For the past few months, I’ve been up to my elbows in photographic evidence of my own unfortunate fashions of the 70s and 80s, the era of unflattering Dorothy Hammill hairdos, outfits made of materials that were probably as toxic as they were itchy, and so much hairspray. This is because my parents, who are no longer able to drive, cook, or navigate stairs, finally agreed to sell their suburban split-level house and move into an assisted living facility. As we pack up the house they lived in for 50 years, I’ve been wading through endless boxes containing every report card I ever received, every program from every play and recital I was ever in, every letter home from camp, and every photograph taken of me from birth through last week.
It’s truly been eye-opening. I open a dusty old photo album with kittens or flowers on the cover, and moments that I thought were lost to time suddenly reappear before my eyes: Here I am in my baseball uniform! It was 1975, the first season girls were allowed to join Little League, and my town hadn’t yet updated their supplies to include uniforms that would fit an 8-year-old girl who barely came up to the chin of the other players. I’m swimming in way too many yards flannel, with scruffy sneakers and a couple of uneven pigtails sticking out from my red baseball cap. Hilarious and adorable.
And then there are the images that are not so cute. Let’s talk about that bridesmaid dress from 1984. I was 16, and my cousin was marrying a girl I had only met a couple of times. She seemed perfectly nice, but we had nothing in common, so I was surprised when she asked me to be in her wedding party. I guess I was also a bit flattered—until she sent a picture of the “dress” she wanted me to wear. It was cranberry-colored. It was long-sleeved and high-necked. It had many layers of poufs and ruffles. It may have been appropriate for some steam-punk version of A Christmas Carol, but did I mention this wedding was in June? And there was a heat wave that week that sent temperatures into the 90s? And that she asked all the bridesmaids to match this cranberry horror show with white patent-leather pumps? I had no sense of fashion back then, but even I knew that this was blasphemy!

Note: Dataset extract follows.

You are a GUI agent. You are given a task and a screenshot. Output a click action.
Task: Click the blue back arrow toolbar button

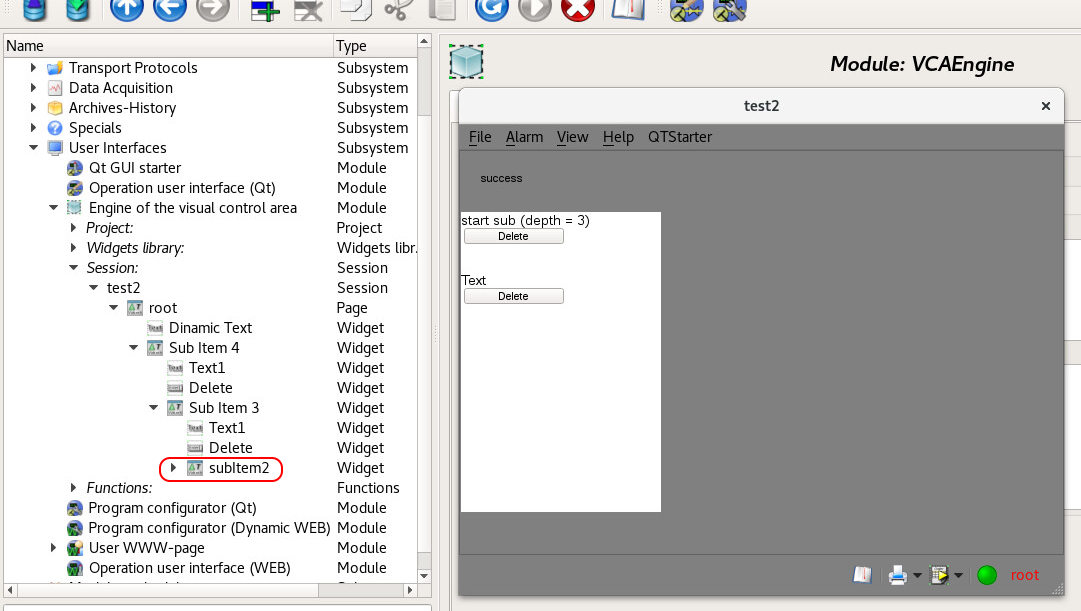click(170, 9)
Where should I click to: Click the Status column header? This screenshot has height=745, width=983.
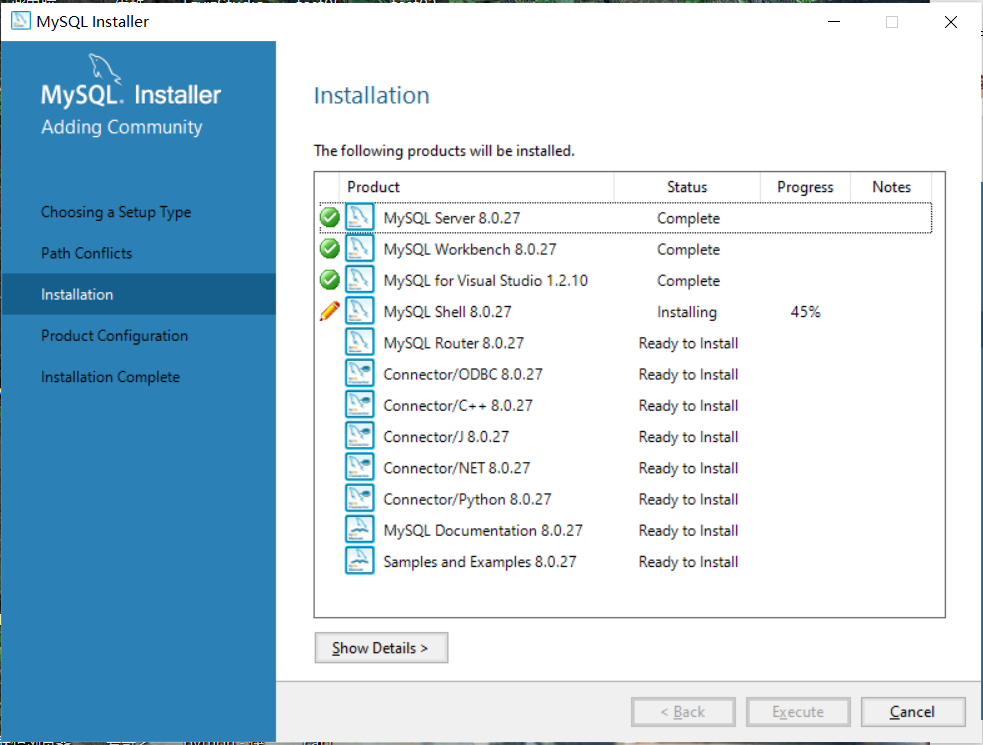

Wait, it gets worse. A few months before the wedding, I had gone to my mom’s hair salon and asked the stylist to simply trim the ends of my frizzed-out, shoulder-length perm. Somehow, she interpreted this as “Give me an even uglier version of Mary Lou Retton’s boy cut.” Maybe that look helped Mary Lou win Olympic gold, but it was a disaster on me, and it took all of senior year to grow out. I remember an older boy approaching me in the school library, staring quizzically at my head, and announcing, “You look like Yentl.” Fun times.
Well, that wedding turned out to be as successful as the dress was chic—after about three weeks, the couple called it quits, and I had presumed all photos of the sorry affair were tossed in the garbage heap of wedding disaster history. But no. In an old photo album stuck in a box under the “tool bench” that my father never used once, I found what must be the only remaining photo of that dress. I’m standing outside the catering hall, squinting into the midday sun, with a look on my face that says, “How long do I have to wear this hideous thing until I can change into gym shorts and sweat socks and forget this day happened?”
I’ve uncovered photos of me with my hair in a perfectly round bowl cut, in a granny dress, in a long denim skirt with the Frye boots that everyone had to have in sixth grade, in a bowtie, and in the requisite turtleneck and Fair-Isle sweater of junior high. The photos of my brother in his cowboy hat and bell-bottoms at an early-70s birthday party are pretty hilarious, too. And then there were the baggy pants and rainbow suspender years—a look that worked for a hairy-chested Robin Williams, but not so much for an awkward teenage girl.
As I stare at my younger self, in these unflattering hairdos and “what was I thinking?” outfits, however, I can’t help but smile. Because one fact comes up as clear as day and as indisputable as gravity: I look so much better at age 50 than I did at age 16.